(Records excerpted from a collection)
=-=-=
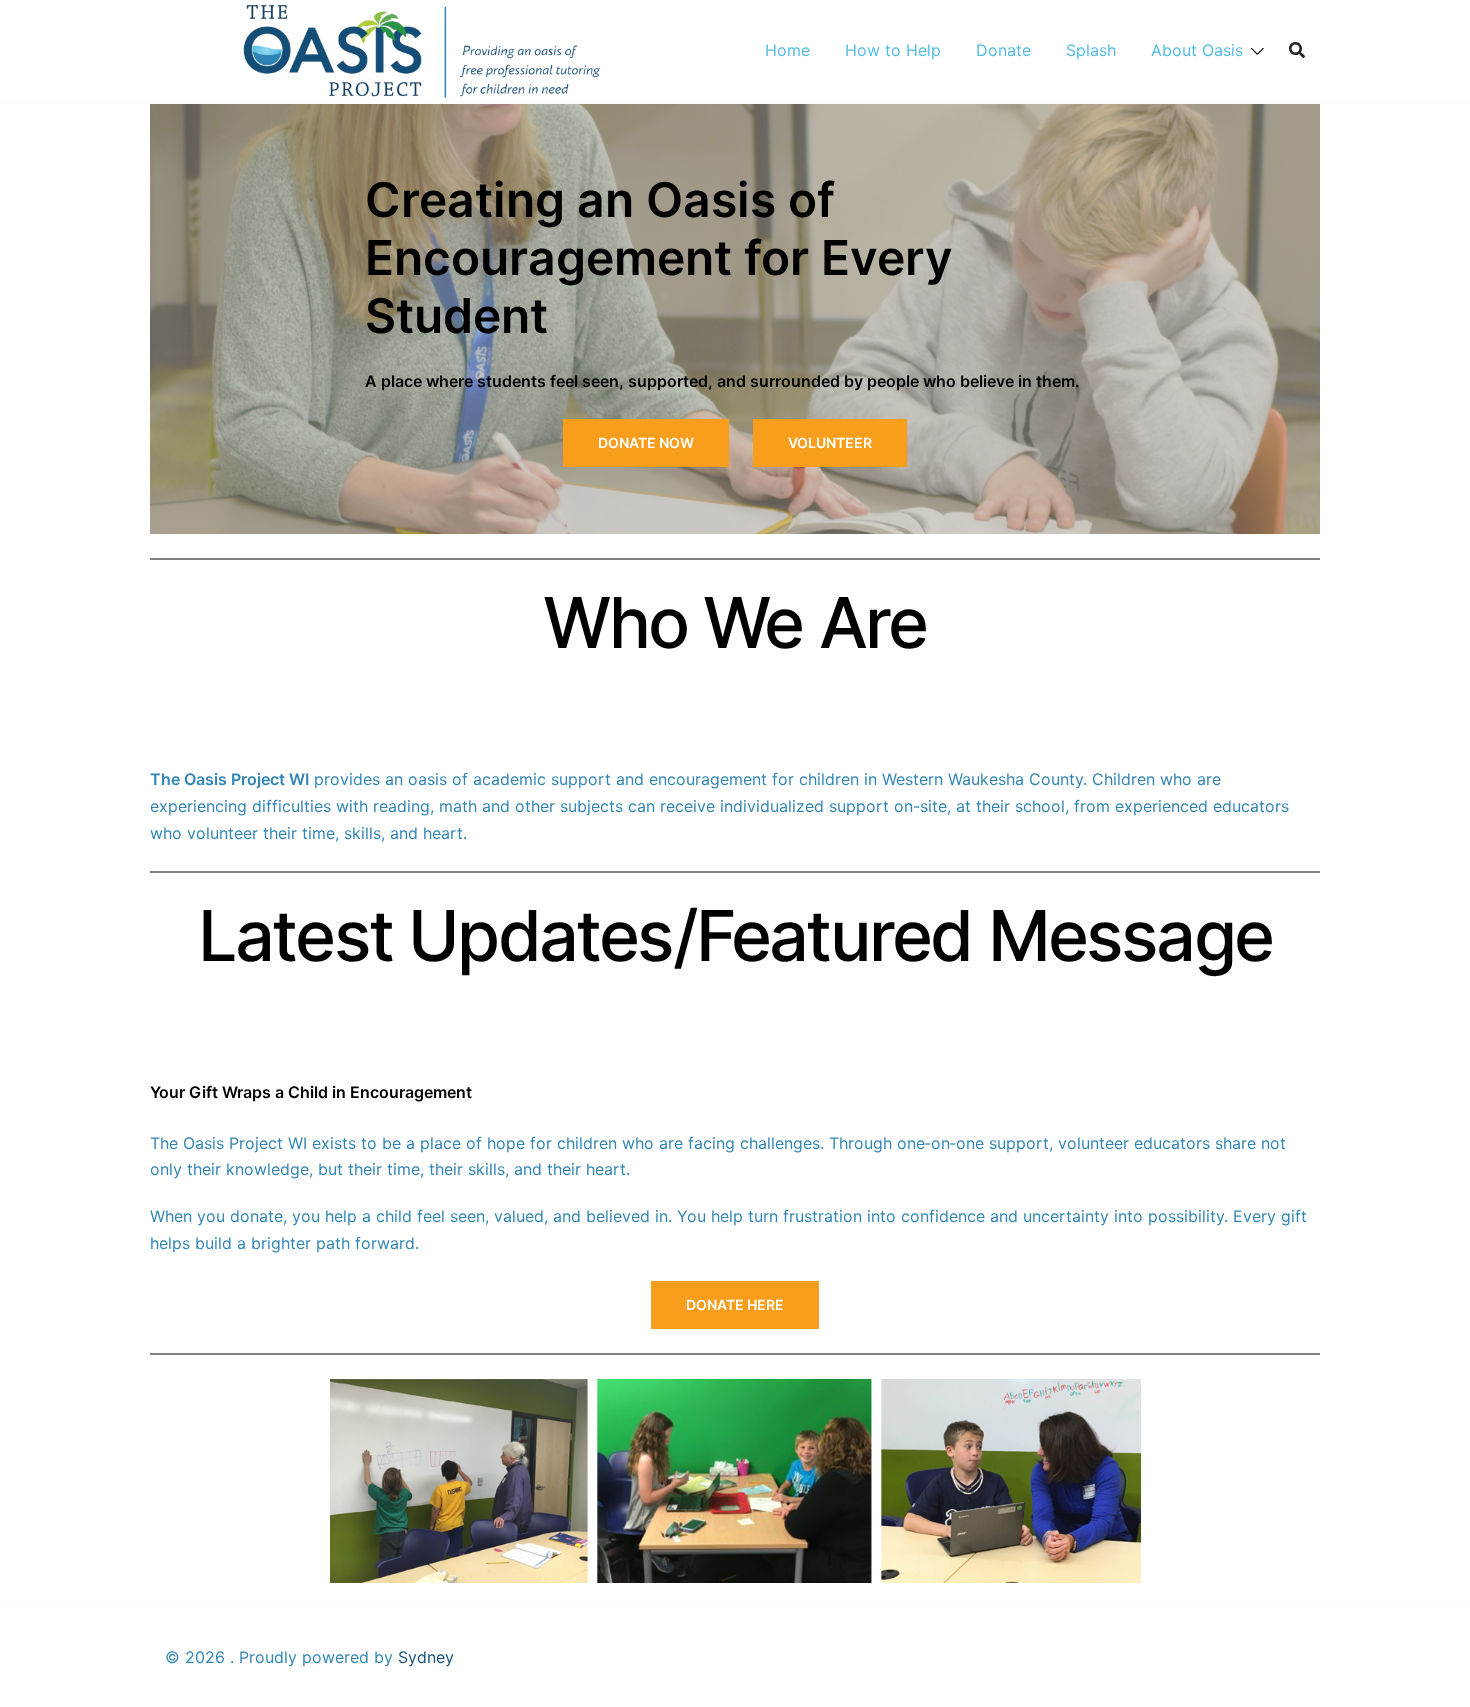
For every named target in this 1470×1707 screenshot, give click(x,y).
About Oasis (1197, 50)
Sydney (426, 1657)
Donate (1003, 50)
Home (787, 50)
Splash (1091, 50)
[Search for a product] (1297, 50)
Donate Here (735, 1304)
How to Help (893, 50)
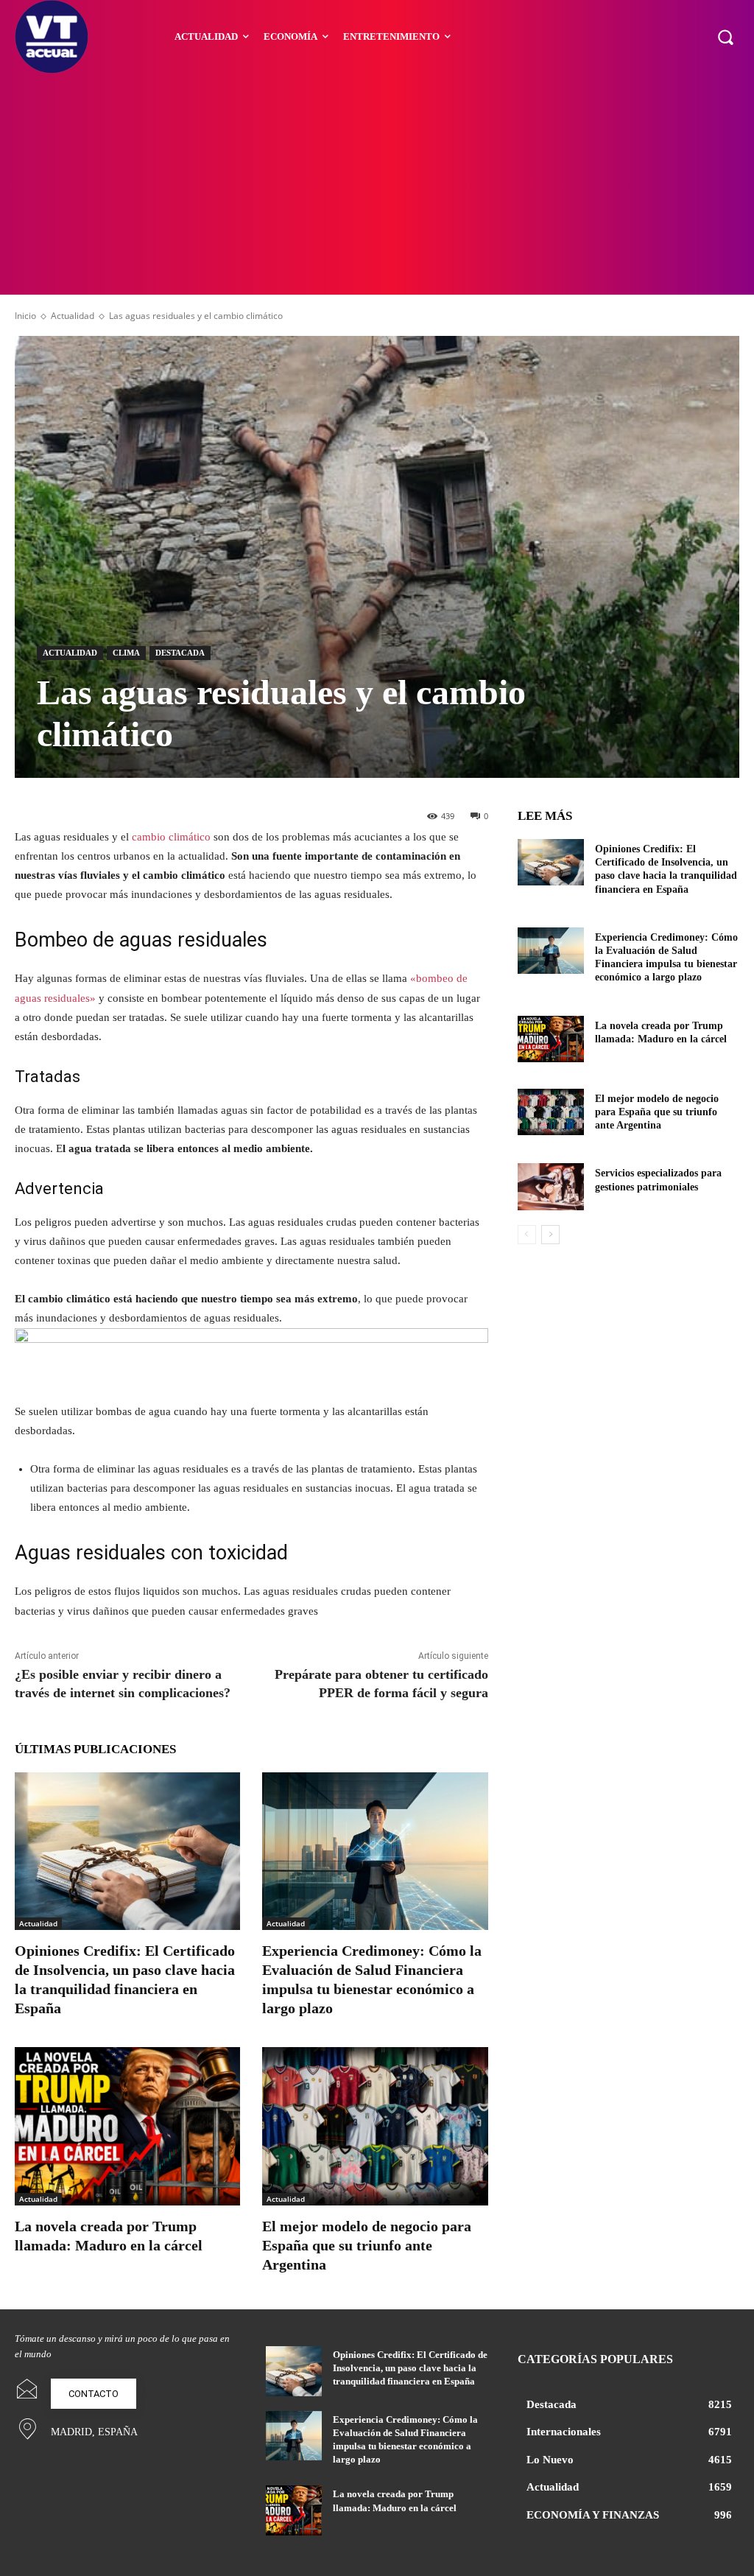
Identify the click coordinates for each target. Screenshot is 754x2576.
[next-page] (550, 1234)
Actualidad (72, 315)
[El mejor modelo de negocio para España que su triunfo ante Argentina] (374, 2126)
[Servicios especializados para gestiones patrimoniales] (551, 1186)
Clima (126, 652)
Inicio (25, 315)
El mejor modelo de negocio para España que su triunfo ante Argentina (366, 2245)
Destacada (180, 652)
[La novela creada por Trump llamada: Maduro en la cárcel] (127, 2126)
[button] (725, 37)
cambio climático (171, 837)
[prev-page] (527, 1234)
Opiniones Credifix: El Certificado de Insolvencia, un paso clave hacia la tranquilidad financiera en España (410, 2368)
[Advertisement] (377, 184)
=-=-=
With images omitted, output the data exactly as given.

For every named target in this 1470×1707 screenshot, give click(x,y).
About Oasis (1197, 50)
Sydney (426, 1657)
Donate (1003, 50)
Home (787, 50)
Splash (1091, 50)
[Search for a product] (1297, 50)
Donate Here (735, 1304)
How to Help (893, 50)
Identify the click coordinates for each target. Screenshot is 754x2576.
[next-page] (550, 1234)
Actualidad (72, 315)
[El mejor modelo de negocio para España que su triunfo ante Argentina] (374, 2126)
[Servicios especializados para gestiones patrimoniales] (551, 1186)
Clima (126, 652)
Inicio (25, 315)
El mejor modelo de negocio para España que su triunfo ante Argentina (366, 2245)
Destacada (180, 652)
[La novela creada por Trump llamada: Maduro en la cárcel] (127, 2126)
[button] (725, 37)
cambio climático (171, 837)
[prev-page] (527, 1234)
Opiniones Credifix: El Certificado de Insolvencia, un paso clave hacia la tranquilidad financiera en España (410, 2368)
[Advertisement] (377, 184)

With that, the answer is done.